» **What the exercise asks**: Carry on the article about Wilson's broken collarbone and his return to football, starting right after its final paragraph.

» **Excerpt to read**:

Wilson came down awkwardly on his arm and within an instant of hitting the turf, he knew something was wrong.
His pain and anger were apparent as he pounded the turf.
Wilson had broken his collarbone.
“It really sucked, right then. Immediately when I fell I knew it broke because I felt something shift,” Wilson said. “I was like ‘oh, man this is bad.’ I had so much stuff planned for the rest of the summer like going to college camps and working with the team. It was rough.”
In that moment, he felt everything he had been building toward crumbling before his eyes.
He was devastated and so were his teammates.
“We were having a great day that day and throwing the ball up to our guy who can really go get it,” Pyne said. “I threw the ball up for him and he came down on his shoulder and I didn’t know how severe it was. After I heard the news on how severe it was it hit me the heart.”
The trip to the doctor eased some of Wilson’s concerns as he was told he would be able get back on the field for at least half of the season.
Still, he was on the sidelines as the team went through preseason work and it was eating him up inside.
“I remember being at those long, hot practices early in the season and guys were saying ‘this is so hard’ but all I could think was ‘I wish I was out there,’ ” Wilson said. “Despite how hot it was and how hard those practices are, I’d do anything to be out there. That made me appreciate coming back and being able to play now, so much more.”
His teammates could see Wilson was struggling not being on the field.
“He took it hard,” Rams senior receiver Quintin O’Connell said “I think he felt bad that we were all working in the summer and then he had to stop and go do therapy to get better. We were on an upswing doing Grip it and Rip it and suddenly, his season took a huge turn. His effort to return has been unbelievable. It hit him hard missing our first game, but he has returned as well as anyone in the state that has come back from injury this year.”
Wilson wanted to be back sooner and by ramping up his rehabilitation, he got back on the field for the Rams’ second game of the season against Danbury.
In that game, Pyne welcomed him back by tossing him a touchdown pass, but Wilson could tell he was not quite up to full-game speed.
“I think I rushed back a little. I probably should have been out one more game, but senior year, I wanted to get back out there,” Wilson said. “My first game was good, I caught a touchdown on my first catch and that was amazing. I was so excited.”

» **Records**:

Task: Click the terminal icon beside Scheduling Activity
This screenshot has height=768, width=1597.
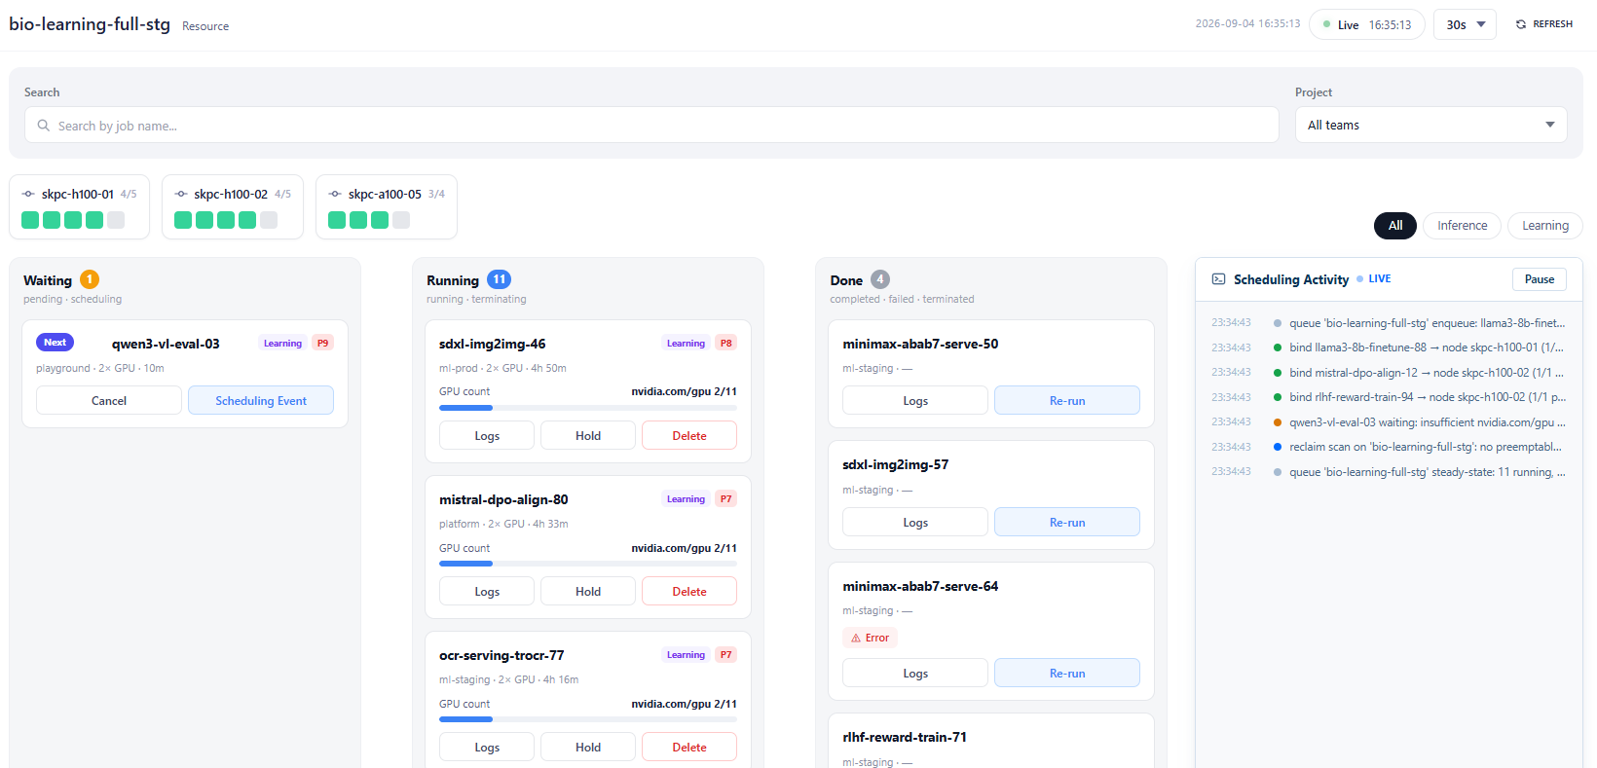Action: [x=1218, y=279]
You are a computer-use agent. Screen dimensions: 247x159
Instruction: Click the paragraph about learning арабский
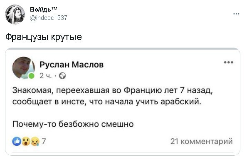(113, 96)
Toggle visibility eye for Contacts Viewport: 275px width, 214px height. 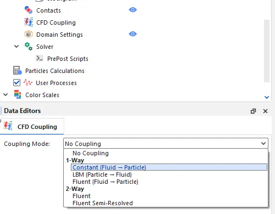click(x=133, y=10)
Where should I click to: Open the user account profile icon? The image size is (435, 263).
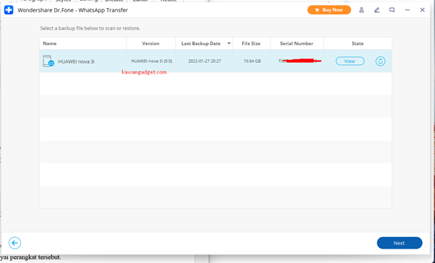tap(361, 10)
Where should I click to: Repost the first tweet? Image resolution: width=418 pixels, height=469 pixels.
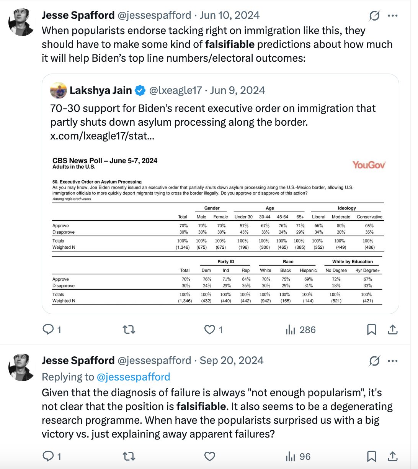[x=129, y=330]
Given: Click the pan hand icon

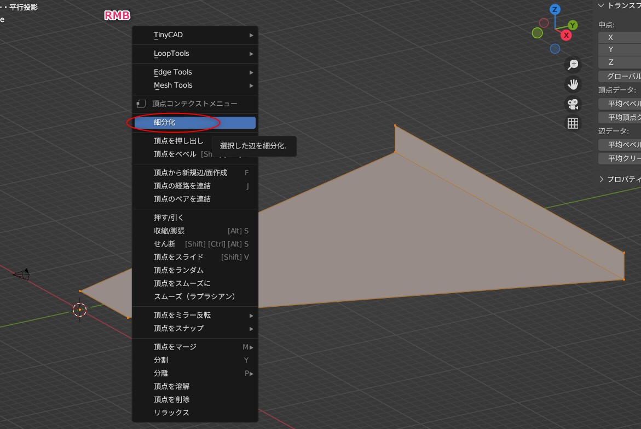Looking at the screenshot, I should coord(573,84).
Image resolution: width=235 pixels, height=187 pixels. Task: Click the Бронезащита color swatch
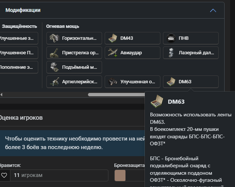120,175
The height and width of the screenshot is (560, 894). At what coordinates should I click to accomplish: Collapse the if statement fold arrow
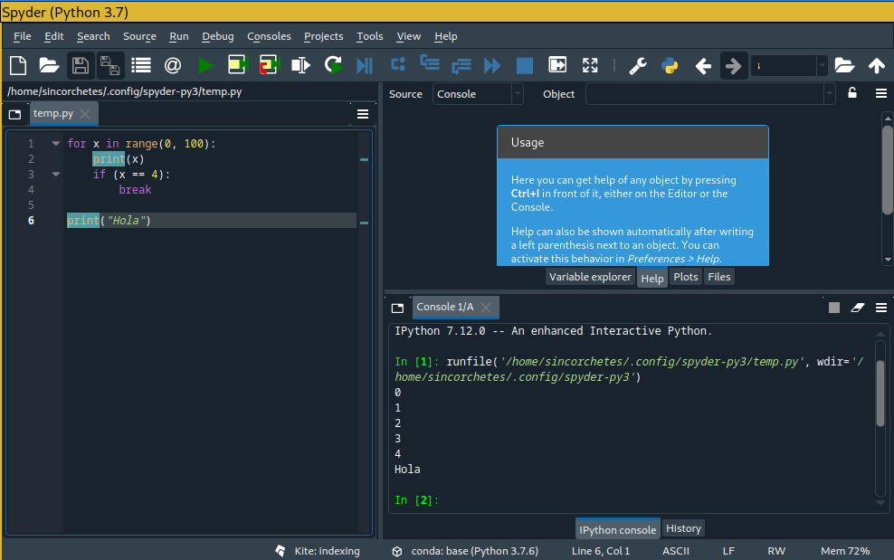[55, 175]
...
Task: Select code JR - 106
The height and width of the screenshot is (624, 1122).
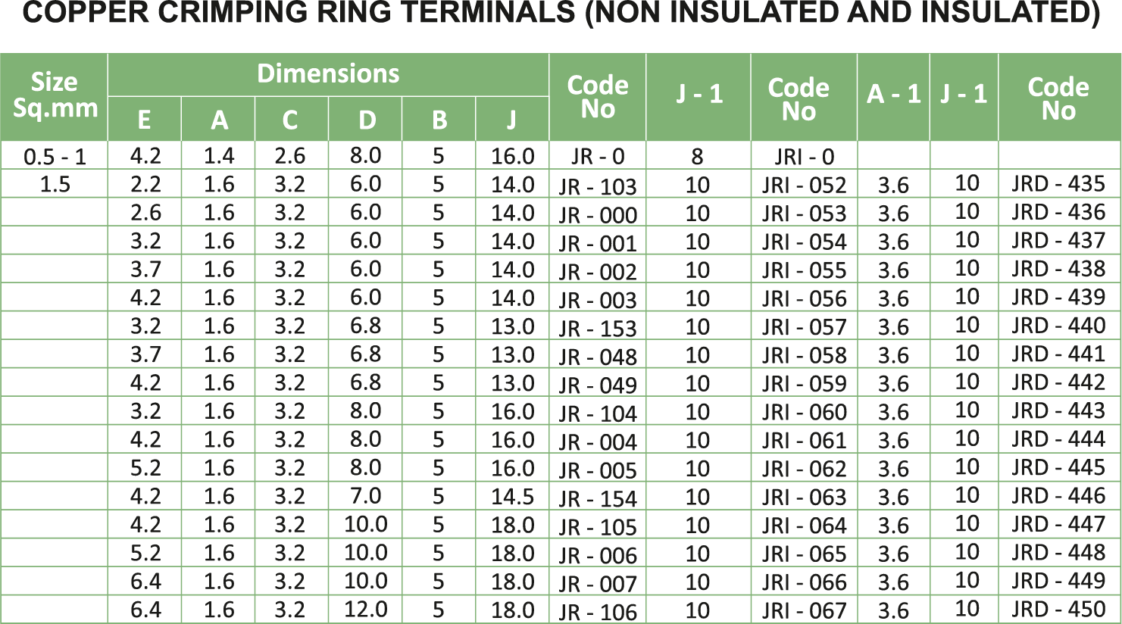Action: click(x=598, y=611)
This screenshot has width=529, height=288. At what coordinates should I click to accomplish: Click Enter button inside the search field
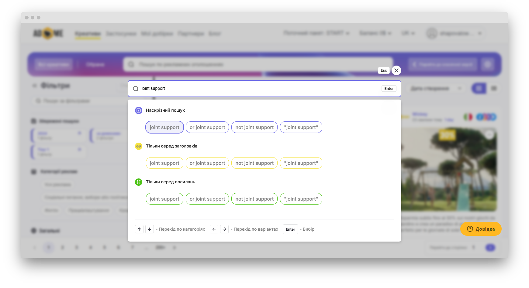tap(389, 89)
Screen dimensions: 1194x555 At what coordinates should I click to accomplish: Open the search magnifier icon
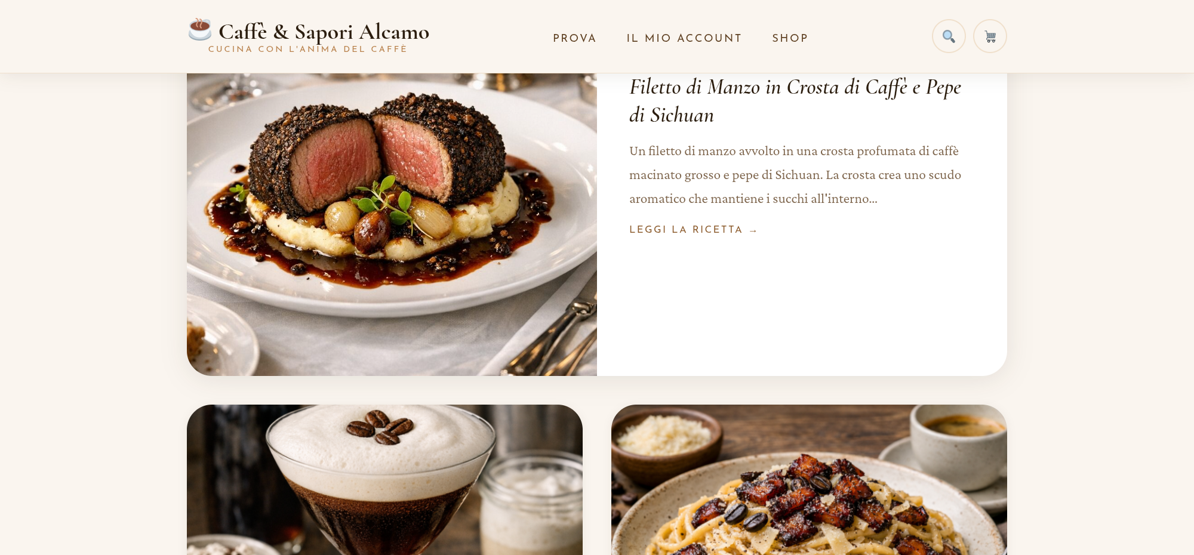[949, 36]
--
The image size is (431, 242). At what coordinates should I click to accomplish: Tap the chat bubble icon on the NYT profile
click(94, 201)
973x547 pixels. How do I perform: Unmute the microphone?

» **Task output**:
While O’Connell has been smashing school records on the other side, Wilson has quietly gone about his business by having a stellar senior season. Pyne said Wilson is a great red-zone target with his ability to out-jump most defensive backs. Wilson has 35 receptions for 583 yards and six touchdowns, but has made his biggest impact in the Rams most important games down the stretch.
That began with Wilson catching four passes against Darien in the Turkey Bowl, including the game-winner in the fourth quarter.
“That was awesome,” Wilson said. “That is something I have dreamed about since I was in third grade. Catching a touchdown is always special, but to do it in the Turkey Bowl to win the game, is an amazing thing. I was really excited about that.”
He would keep rolling in the state playoffs where he caught 5 passes for 22 yards against Shelton and 4 passes for 66 yards and a long touchdown against Fairfield Prep in the semifinals.
“He and Drew have worked but it has been a process and it took a few games for him to get back but now he is as good as he has been all year,” Marinelli said. “That catch against Darien had to be a highlight of his senior year.”
His teammates were just as thrilled.
“It makes me happy when Wyatt scores because his success and coming back has been so great,” O’Connell said. “When he scored against Darien nobody was happier than Drew and me. We have been close with him and known all the work he’s put in. Seeing him fall and get hurt in the summer with the injury but then rebound like this, is incredible.”
Wilson hopes his senior season, which began in pain and despair, will end with he and his teammates hoisting the CIAC Class LL championship plaque when the Rams take on the No. 1 team in the state, Greenwich, Saturday at 10 a.m.